The project’s opener, “More”, is heavy on the drums as Oxlade delves into his feelings for the woman who’s the subject of the song. In usual loverboy fashion, he is honest and vulnerable in admitting the lengths he would go to keep her. Although “even if you do me wrong, I no go vex for you” is a sentiment many might not agree with, the depth of his feelings for this beautiful Queen is impressive and moving. A smooth groovy track that has you nodding your head and tapping your feet without knowing, the tune is classic Oxlade, and a great opener to the EP.
Next up is “Ojuju”, the lead single for Eclipse. Released two weeks before the project, “Ojuju” features Oxlade’s trademark falsetto over DJ Coublon’s incredibly smooth production. Contrary to the project’s, where loud and unabashed love reigns supreme, Oxlade is cautious on “Ojuju” as he explores the drawbacks of being involved with a person who is undeserving of his affection. Even though he’s not without faults, the situation is tiring as his partner is unfaithful and disrespectful to their relationship. In his usual humorous manner, he compares this kind of love which brings more aches than peace, to a masquerade because it’s giving him nightmares.
“Pay Me” is a return to standard programming. Here, his love interest is a priceless gem he’s willing to risk it all for. Backed by a harmonious combination of guitar, drums and a trumpet, Oxlade accuses her of using charms to secure his heart as the intensity of love he has for her is not normal. In a continuation of the spiritual metaphors and references, the chorus paraphrases the bible in Mark 8:36. However, instead of the proverbial man losing his soul in pursuit of the world, Oxlade is in danger of losing his woman.

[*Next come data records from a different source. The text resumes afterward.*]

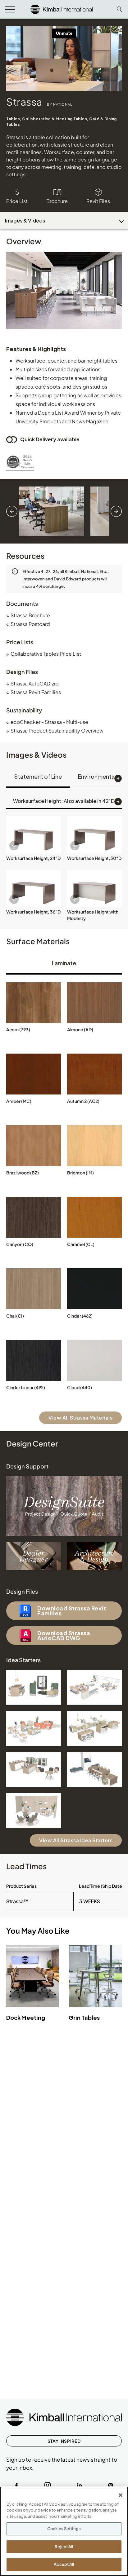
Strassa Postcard (28, 624)
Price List (17, 201)
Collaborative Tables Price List (43, 653)
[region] (64, 2531)
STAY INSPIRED (64, 2441)
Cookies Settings (64, 2528)
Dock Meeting (25, 2017)
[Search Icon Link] (119, 9)
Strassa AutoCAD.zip (32, 683)
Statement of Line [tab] (38, 776)
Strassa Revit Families (33, 692)
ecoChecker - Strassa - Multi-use (47, 722)
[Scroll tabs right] (118, 778)
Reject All (64, 2546)
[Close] (120, 2495)
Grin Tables (84, 2017)
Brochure (57, 201)
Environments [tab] (96, 776)
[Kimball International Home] (61, 8)
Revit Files (98, 201)
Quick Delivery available (50, 439)
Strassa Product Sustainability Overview (54, 730)
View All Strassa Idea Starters (75, 1840)
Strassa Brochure (28, 615)
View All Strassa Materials (80, 1417)
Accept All (64, 2564)
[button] (33, 834)
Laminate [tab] (64, 963)
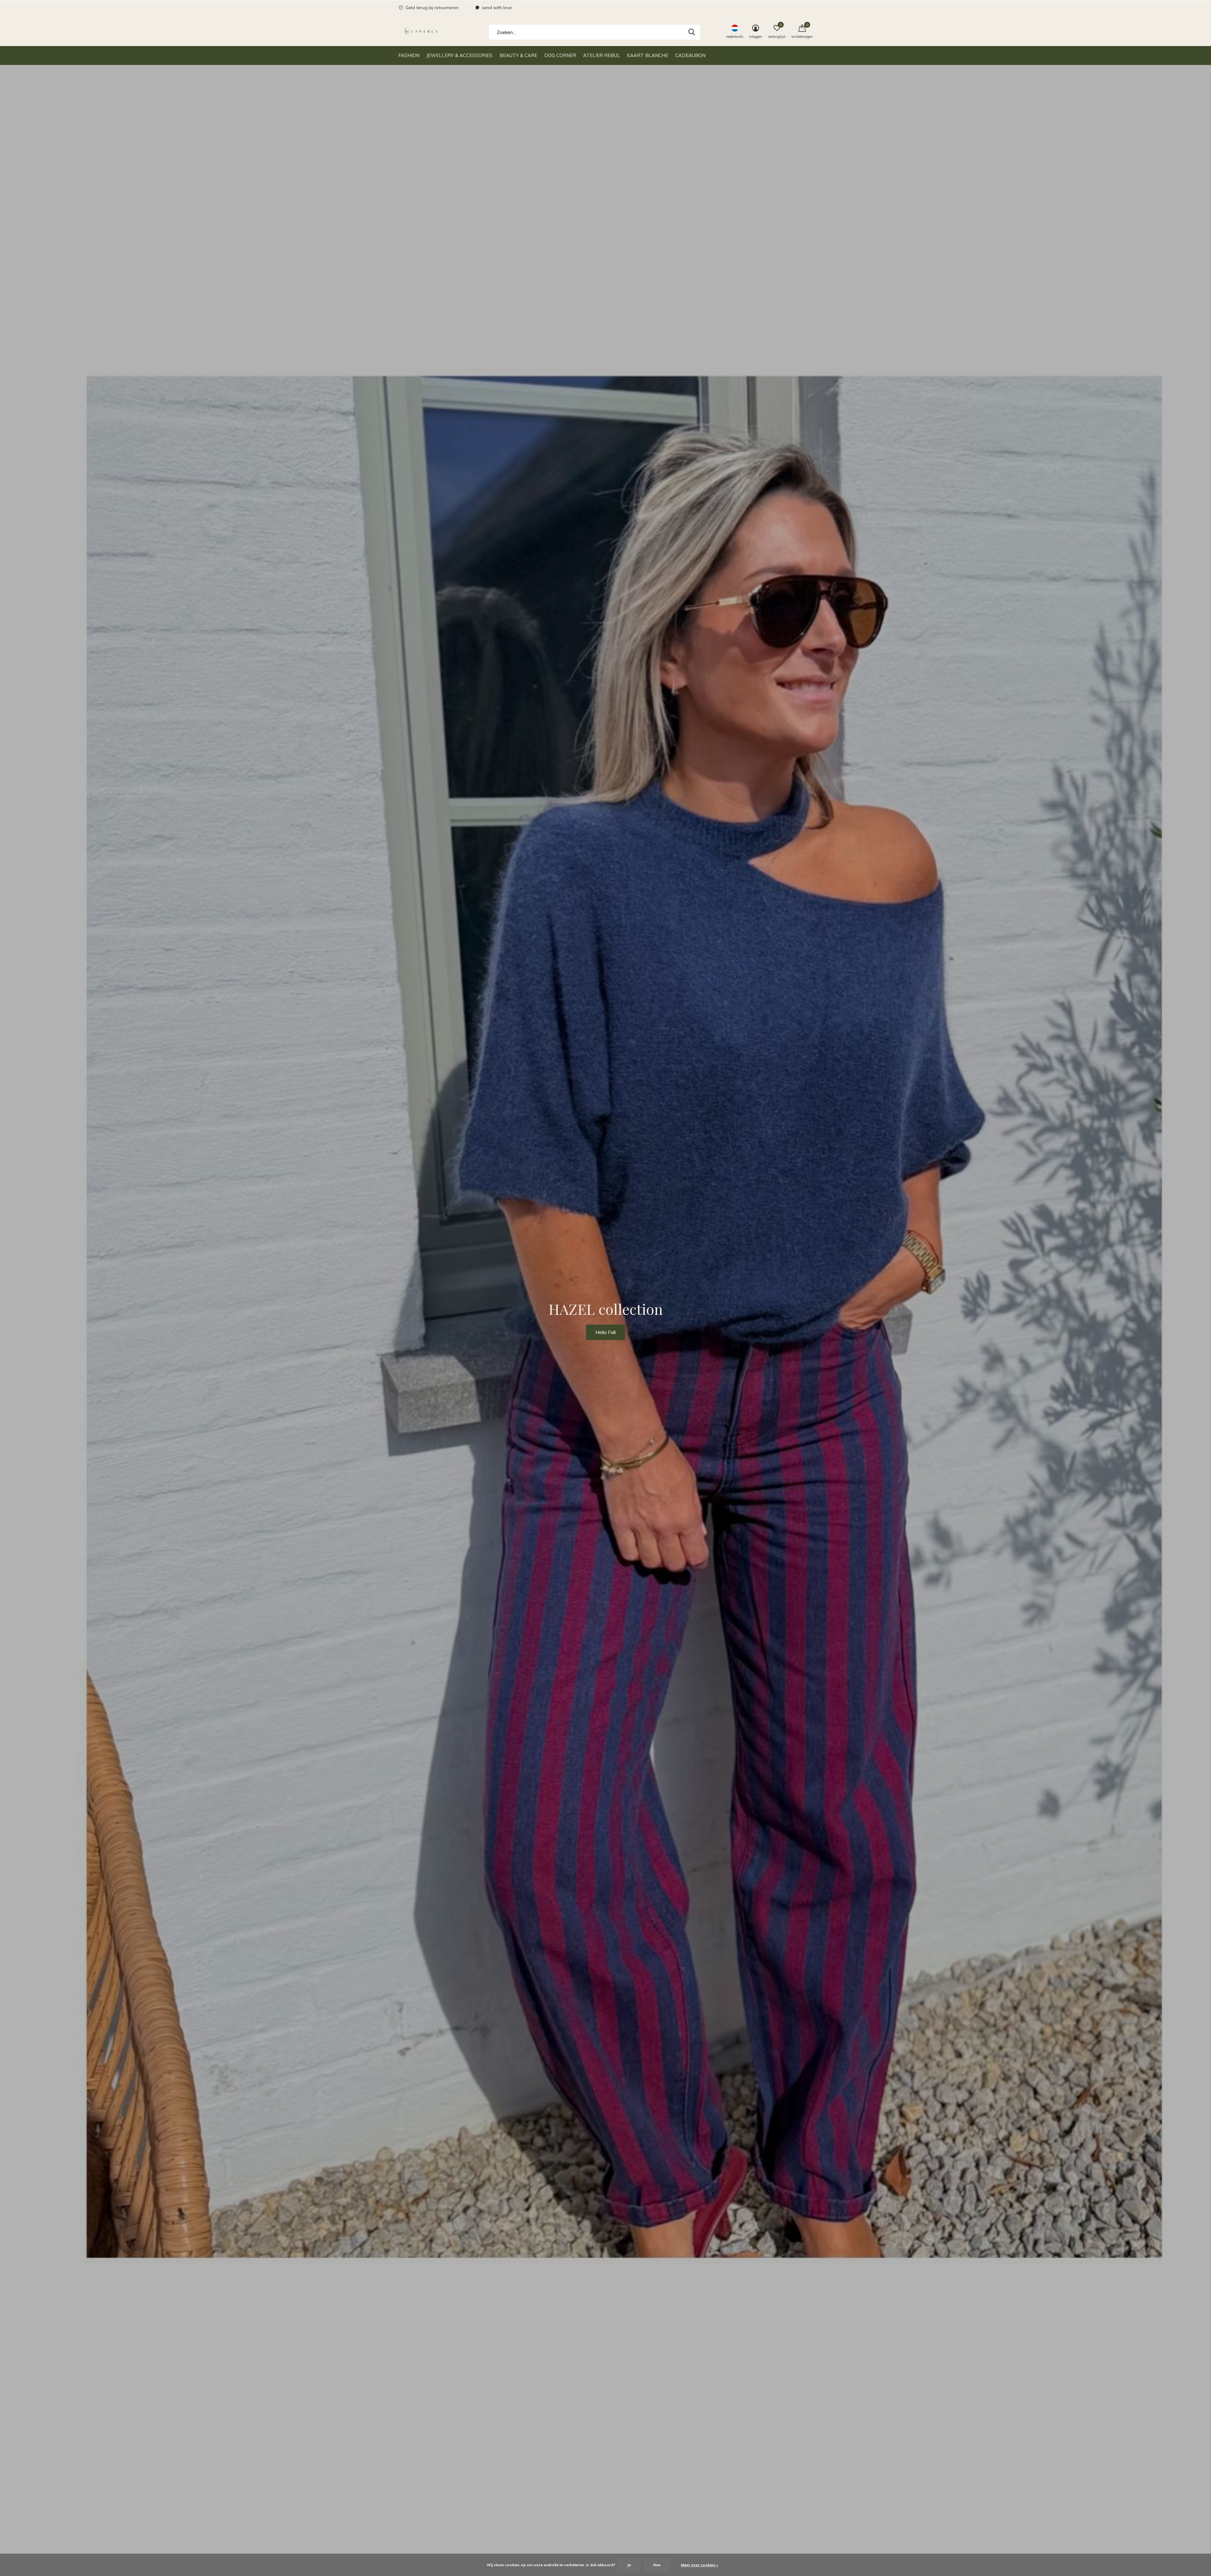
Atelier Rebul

Ironically, the project comes to an end with “Incomplete”. A direct opposite to “Ojuju”, the closer showcases Oxlade begging for forgiveness as he has wronged his lover this time. The fears he expressed in “Pay Me” have manifested, and the love in “More”, which seemed so unshakeable, has withered. “I am incomplete without you”, he cries as he tries to justify his infidelity while pleading for understanding. Another track filled with that distinct brand of Nigerian street humour, the imagery is vivid as he describes the shame and sadness he feels: “My body go dey push/ My brain go dey tanga/My eye go dey red/ My bone e go dey pangalanga gbongboshiga/My body go dey manya/ My mouth e go dey move left and right/I go dey stammer.”
“Gbo gbo wa la ma je breakfast”, a popular saying on Nigerian Twitter, perfectly encapsulates the cyclical nature of life. Everybody’s turn will come, don’t worry. Eclipse emphasises this, too, documenting the highs and lows of love and affection. There’s space for everything you can feel: tiredness and exhilaration, caution, and the recklessness that comes with being head-over-heels. Through it all, there is one constant: the honesty and vulnerability needed to discuss one’s feelings at all times. With humour, a commitment to beautiful melodies, and deceptively deep songwriting, Oxlade’s return to solo work is an excellent gift and another milestone in his sonic evolution.